10/13/11

CIFF Diary: Day 4 - Art as Activism

10/10 - The CIFF has arranged a number of great panel discussions for free throughout the fest, and the first panel arrives with particular resonance amid the activities of the 99% occupying Chicago and other major cities around the world.  As I was driving to the fest last Friday, I contacted my close friend Jason Del Gandio, author of Rhetoric for Radicals (seen here, expertly articulating the goals of the "Occupy" movement on Crosstalk) and asked him for an update on the movement, which grew from reports of 800+ to 900+ cities just in the span of our short phone conversation.  It was becoming clear to both of us that something was really happening, and needed to continue.

Ruth Leitman, Alex Kotlowitz, and Naomi Walker
On Monday morning's panel, moderator Naomi Walker, a Columbia College teacher and mentor for young documentary filmmakers, reminded us and the panel of the words of John Dewey:  "The real purveyors of news are artists."  The very question the panel interrogated that morning was one that Del Gandio and I have been discussing for years:  what is the role of the documentary film within activism, and how do you negotiate that delicate point where art and activism meet?  In relation to the "Occupy Wall Street" movement, it seems a particularly important question to ask right now, as the cameras are still in the streets in the ongoing pursuit to bring "the news" to the masses.  The panel Monday morning served to remind us how important the aspect of storytelling is to the documentary form in relation to it's political potency.  The term "documentary" seems to have a wide-ranging definition these days, but, as panel member David Fine reminded us, the goal is to "show the other side" in the face of the corporate dominated media script, which so rarely listens to peoples stories anymore, especially those that reveal the kind of social unrest that is happening currently.  The panel identified themselves primarily as storytellers who allow the politics of their work to emerge through the stories of the individuals they encounter.  Featured on the panel were David Fine, director of Salaam Dunk, Ruth Leitman, director of Tony and Janina's American Wedding, and Alex Kotlowitz, the writer and producer of the new Steve James documentary, The Interrupters.

Up Next:  A very different kind of documentary - Thomas Imbach's Day is Done 

2 comments:

jason said...

No doubt an important topic, one that folks will talk about forever.
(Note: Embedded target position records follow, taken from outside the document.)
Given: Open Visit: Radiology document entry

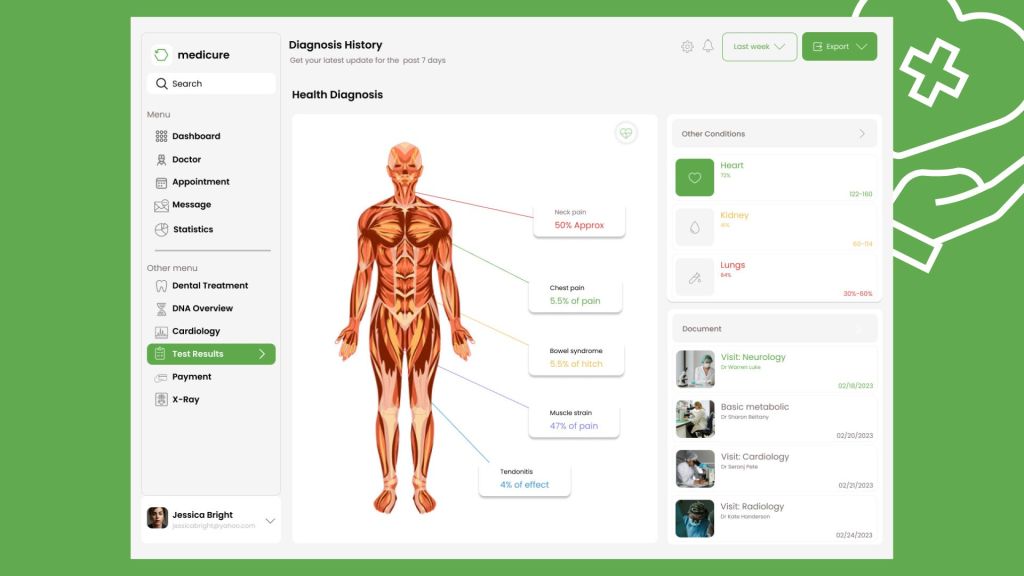Looking at the screenshot, I should 775,519.
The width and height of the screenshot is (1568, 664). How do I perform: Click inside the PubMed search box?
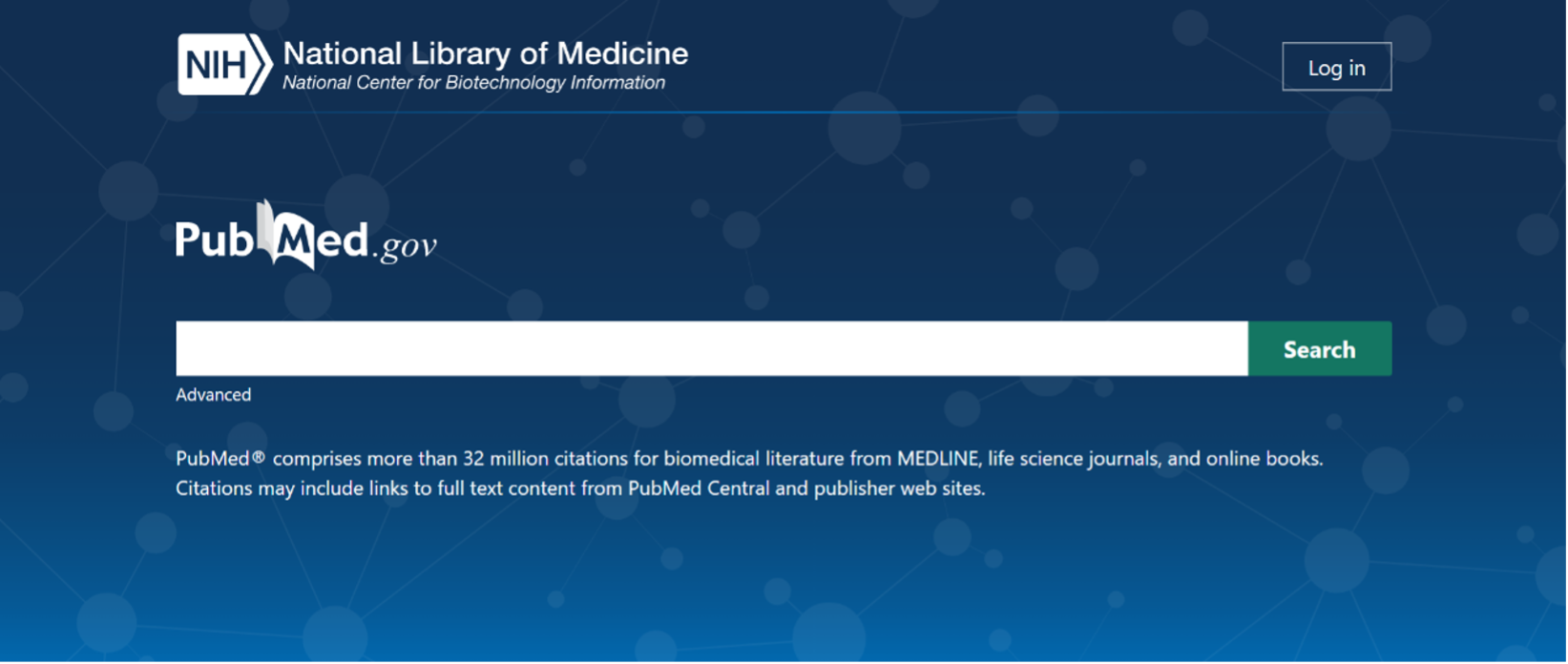tap(711, 348)
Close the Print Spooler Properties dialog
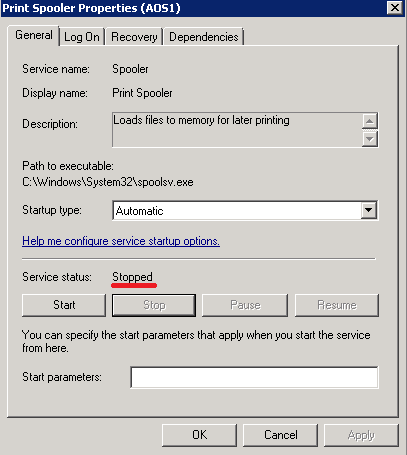Image resolution: width=407 pixels, height=455 pixels. (x=395, y=7)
At the very least, all art is political (in the widest sense of having real consequences in the world). Art also creates the world. And is there anything more political than that? But of course the question of "responsibility" comes in. Do artists have a responsibility to make their art overtly political? I tend to think that there is no "inherent responsibility." However, before we are artists, we are human beings. And telling, showing, and CREATING human stories that are too often ignored is part and parcel of a humane, just, and ethical world. Although artists and documentarians do not have to do this, they should. Why? Because it helps all of us become better people.

Just my two cents :)

--jdel

Jason Hedrick said...

Thanks for your commentary, Jerz--concise and thoughtful, as always. I will only add an observation that "political film making" has, unfortunately, become too aligned with a "Michael Moore" sensibility, especially in doc film making, although I'm speaking of all film.

One of the questions the panel leader posed, in a paraphrase of Bill T. Jones (from a documentary about him) was, for the film makers, what they wanted to leave "lingering in the air" after a screening of their films. I kept thinking that what was "lingering in the air" was the Micheal Moore question, and although I like much of his work, even in it's polemical nature, I think that we have to expand our view of how film art is political.

In ECSTATIC's current incarnation, I have a quote from Wim Wenders posted prominently: "Entertainment today constantly emphasises the message that things are wonderful the way they are. But there is another kind of cinema, which says that change is possible and necessary and it's up to you." I think this should be considered in the most expansive way possible, because even the dregs of cinema culture, or the height of commercial dissemination, is political--in some cases, more overtly so than anything Moore could manage. Audiences that have great questions posed to them, no matter what the genre or budget, no matter how big or small the question, will take that into the world as a way to continue the creation of the world.

In short, yes, the artists who are able to marry a political question to artistic potency do help us, as you said, to become better people.